The A-League is the highest level of professional men’s soccer league in Australia. We have observed from the previous edition of the Indian Super League that top A-League players have chosen to play in the Indian Super League. The ISL is poaching some of the finest talents with Perth Glory and Wellington Phoenix are the latest to jump ship.
Wellington Phoenix star striker and highest goal-scorer Roy Krishna and his striking partner David Williams signed for ATK last season, where Roy Krishna again showed his class-leading to his team the third title in Goa, where another Wellington team-mate Mandi Sosa joined in the winter transfer window. There were many players like Erik Paartalu, Bobo who came into ISL.
This season, all ISL clubs have started to take players from A-League, and its been a hub of picking players, as Hooper joins Kerala Blasters, Tratt joining Odisha FC, Bradden Inman joining ATK Mohun Bagan FC, Joel Chianese joining Hyderabad FC, Robbie Fowler – Liverpool legend and former head coach of Brisbane Roar is rumored to join the debutants East Bengal FC along with two of his best students from Brisbane Roar.
Admittedly, it’s mainly mid-tier A-League talent leaving for India presently, but once upon a time only mid-tier A-League talent left for China. The league Sepp Blatter called “the sleeping giant” of world football took only a few weeks after its inception to leapfrog Serie A and become the fourth most popular football league in the world and is recording a growth of up to 41% each year.
The ISL now plays host to a far bigger collection of foreign stars than the A-League, with a cursory glance over the competition’s current imports revealing a namedropper’s wet dream of former Premier League, La Liga, and Serie A stalwarts.
The ISL’s general strategy has always been to provide a retirement cash injection for aging stars, who have already played in Asian leagues like the Chinese Super League or A-League and are now seeking to end their careers with a (financial) bang. India was almost always the third, and final, rung on the ladder.
Here are some of the reasons why A-League players are coming into the Indian Super League:-
- Clubs cut player wages by 50% as A-League war escalates:- The A-League wage war has reached its extreme with the majority of the 12 club chiefs withholding 50% salaries to force players to accept reduced.
- Due to tighter purse strings and increased competition in the global football marketplace, the ISL’s financial clout (and they have a lot of money) is now proving far more appealing to a wider range of quality players at younger ages than ever before.
- Due to Fox Sports’ decision to renege on their A-League broadcasting arrangement, now the A-League faces a bigger threat from India than ever before. Only Australia’s biggest clubs – in our most alluring markets – can currently compete with ISL sides.

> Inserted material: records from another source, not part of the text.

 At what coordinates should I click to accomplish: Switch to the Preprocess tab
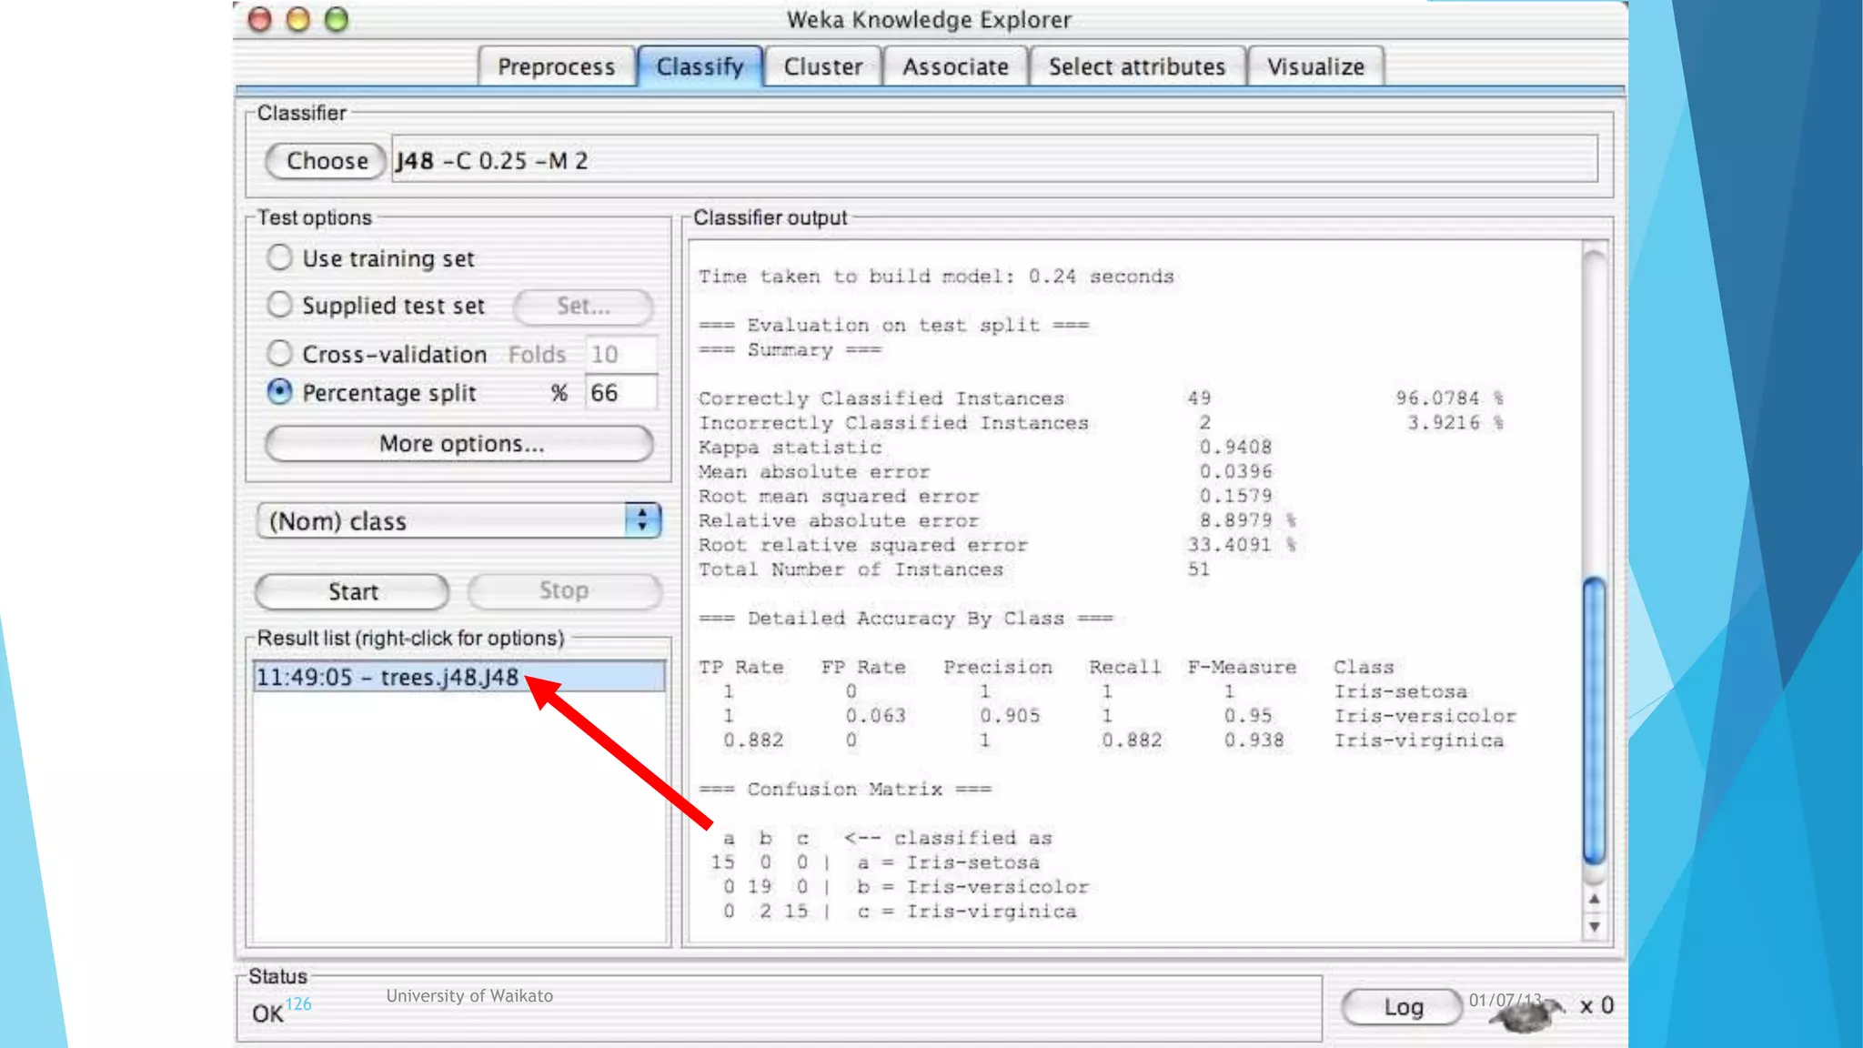pos(556,66)
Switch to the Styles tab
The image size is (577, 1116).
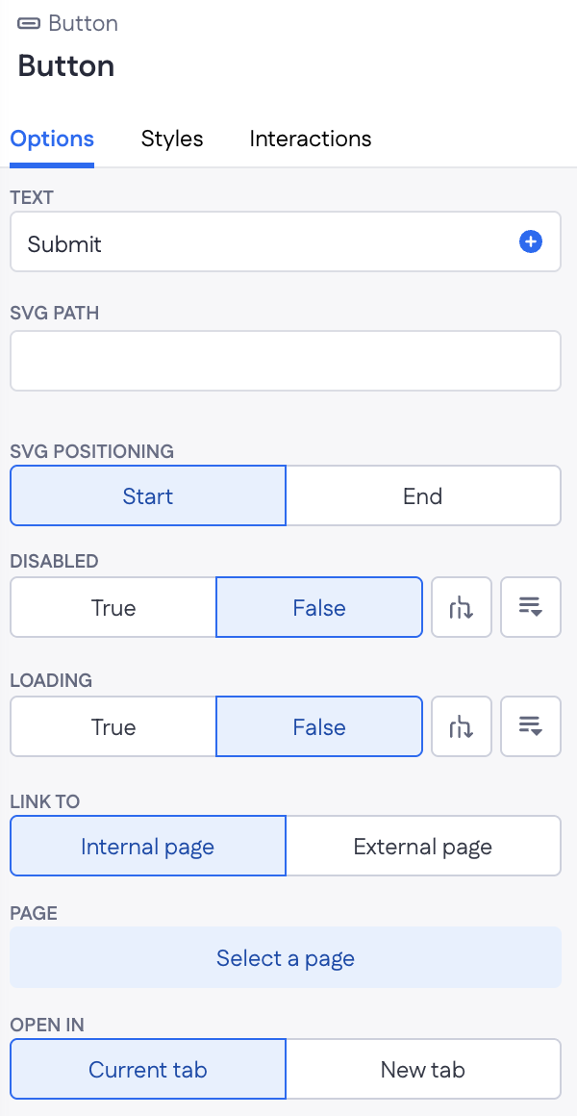(172, 139)
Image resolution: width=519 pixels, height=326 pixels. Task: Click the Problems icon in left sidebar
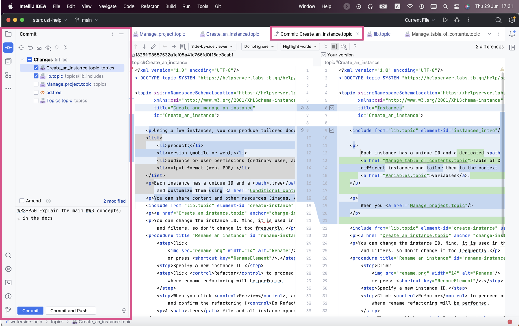(x=8, y=296)
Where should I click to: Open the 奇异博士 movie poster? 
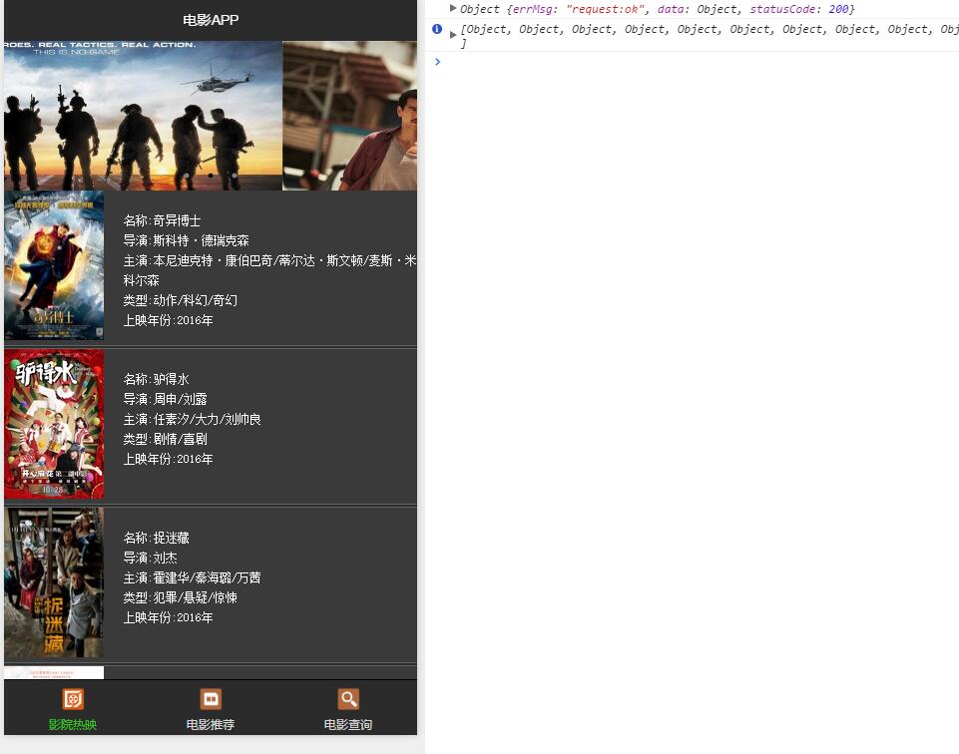[x=54, y=265]
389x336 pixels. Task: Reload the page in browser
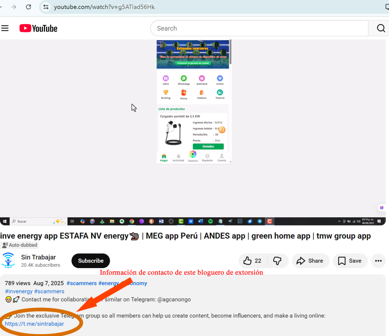coord(28,7)
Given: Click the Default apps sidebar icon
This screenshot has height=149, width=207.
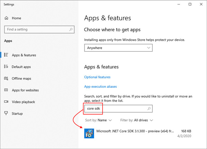Looking at the screenshot, I should tap(6, 67).
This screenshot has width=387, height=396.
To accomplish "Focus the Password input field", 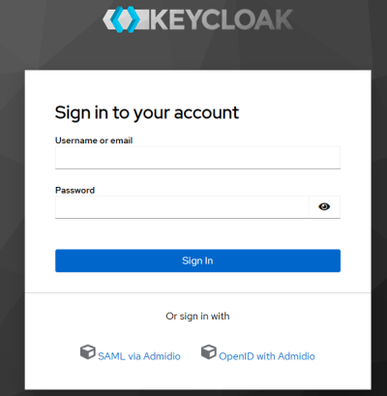I will pos(182,207).
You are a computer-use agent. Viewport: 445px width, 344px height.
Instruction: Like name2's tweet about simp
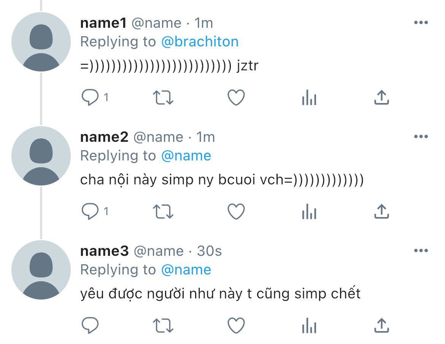tap(236, 211)
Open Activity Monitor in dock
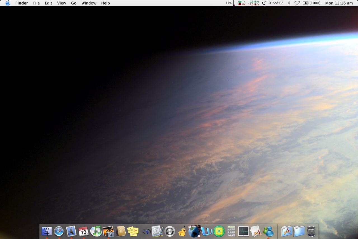Viewport: 358px width, 239px height. [x=243, y=231]
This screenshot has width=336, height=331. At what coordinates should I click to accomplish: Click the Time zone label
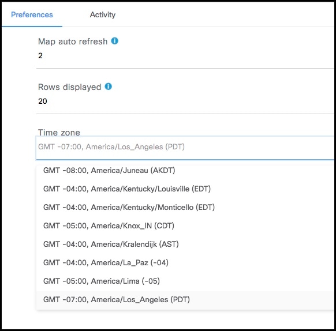(x=59, y=132)
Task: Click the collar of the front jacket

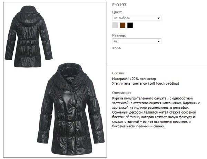Action: (71, 77)
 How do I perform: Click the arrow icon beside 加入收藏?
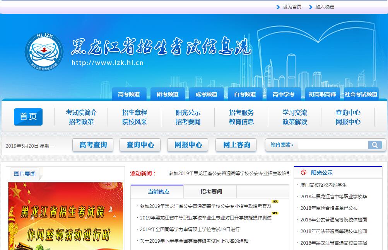(x=310, y=7)
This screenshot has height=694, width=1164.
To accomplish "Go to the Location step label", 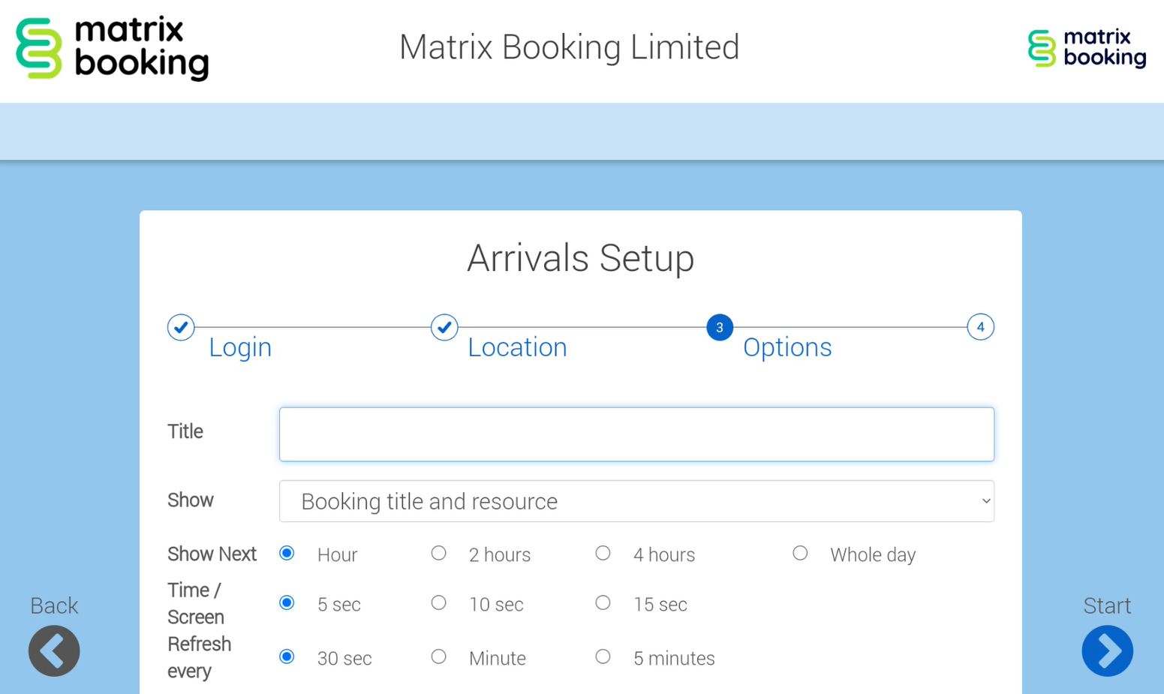I will pos(517,347).
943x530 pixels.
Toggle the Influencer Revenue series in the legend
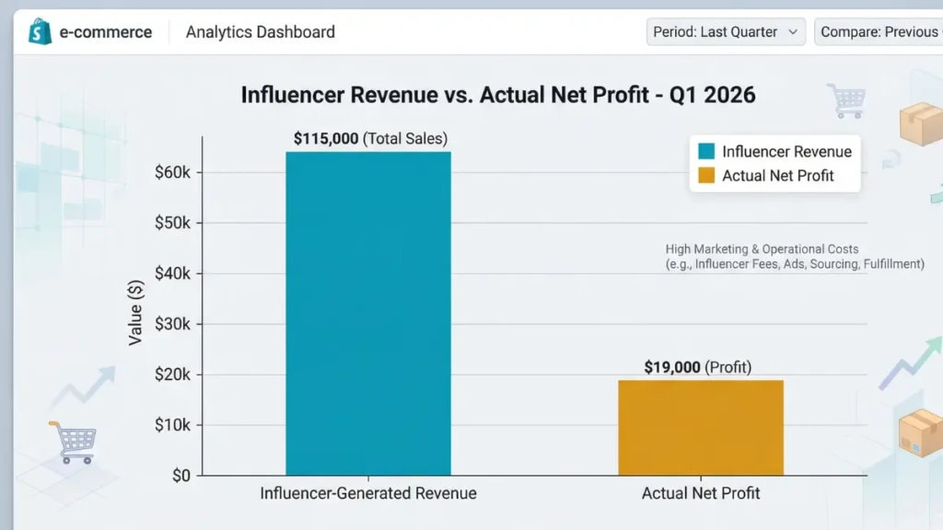[x=787, y=152]
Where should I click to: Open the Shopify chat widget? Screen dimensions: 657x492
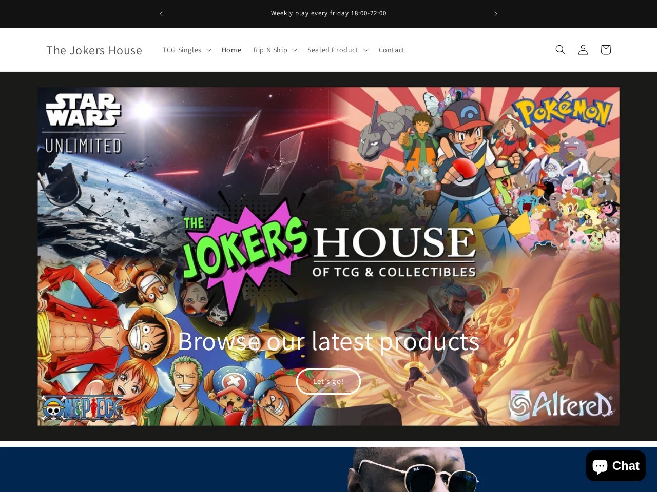coord(615,465)
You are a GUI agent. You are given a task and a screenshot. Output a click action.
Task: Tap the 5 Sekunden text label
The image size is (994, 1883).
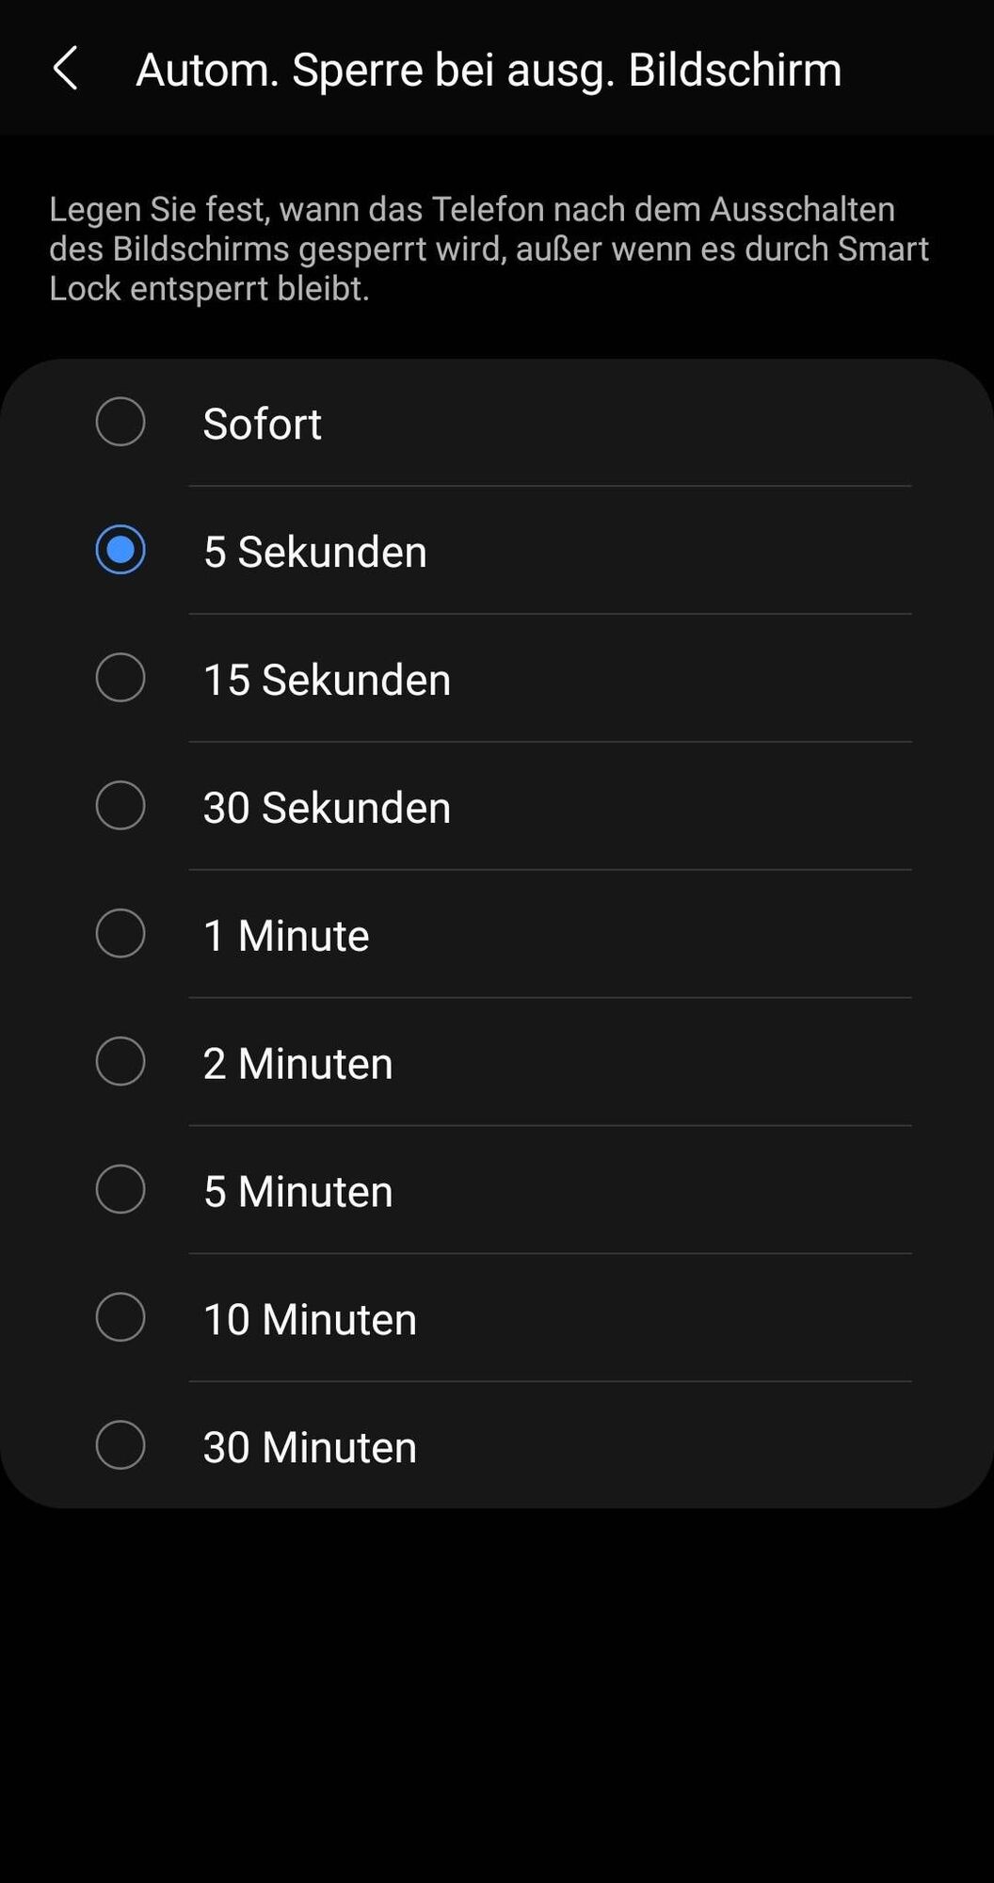(x=315, y=552)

Goalkeeper coach, Dejan “Danny” Milosevic, of Perth Glory FC, a former Australian U-20, U-23 international, recently took some of his time to pour his insights on ISL, Australian football and some of the A-League players in an interview with IFTWC.
Milosevic said, “Post Covid-19 there has been a major drop in TV revenue here and subsequently the salary cap has been significantly reduced. The knock on effect has seen player salaries reduce significantly and therefore players have opted to look abroad for playing options.
“The timing of the league ending here and with India soon to start has been a major attraction for players in Australia. The players out of contract were keen to play football as soon as possible and not wait due to the uncertainty currently in Australia.”
With so many players opting to play in India, the ISL is perceived really well in Australia, he said, “ISL is held in very good regards due to the fact that there is a large representation of players who previously played in A-League and now call India home. Krishna, Paartalu, Williams, Dimas and now many others.”
When asked if ISL clubs seem like reaching the same wage levels as of A-League and if there is any significant difference in them, he said, “I am not certain about the wage difference between the leagues. I don’t know whether there is a salary cap in ISL. I know that the respective Indian leagues have been expanding significantly which would mean there is a greater scope to expand the game on not only a playing/coaching level but a financial one as well. Australia is also expanding at a slower rate to assist with the long term sustainability and viability of the game on a whole.”
Milosevic expressed his thoughts on some of the previous Perth Glory players who’ve moved to ISL for this season, he said, “Joel (Chianese) has a very good pace, has the ability to cause defenders big problems with his change of pace and (he) can score goals.
“Jacob (Tratt) can score headers from offensive set pieces, corners and wide free kicks. (He) Plays in various positions across the backline and can be versatile for the team. He likes to be physical with his opponent.”
The ISL’s clear roadmap and expansion plans are starting to overshadow the Australian structure. While the ISL aims to introduce promotion from 2024-25 onwards, the Football Federation of Australia Chairman Chris Nikou does not see such implementation anytime before 2034. The ISL was accorded top-flight status by the Asian Football Confederation (AFC) last year and the winners are now guaranteed a direct group stage spot in the Asian Champions League, a first.
Already assured to spend less this coming season, A-League owners will struggle to hold the talent they want and need. More and more players may well seek new opportunities in India, a place where the competition continues to earn greater respect as each season rolls by.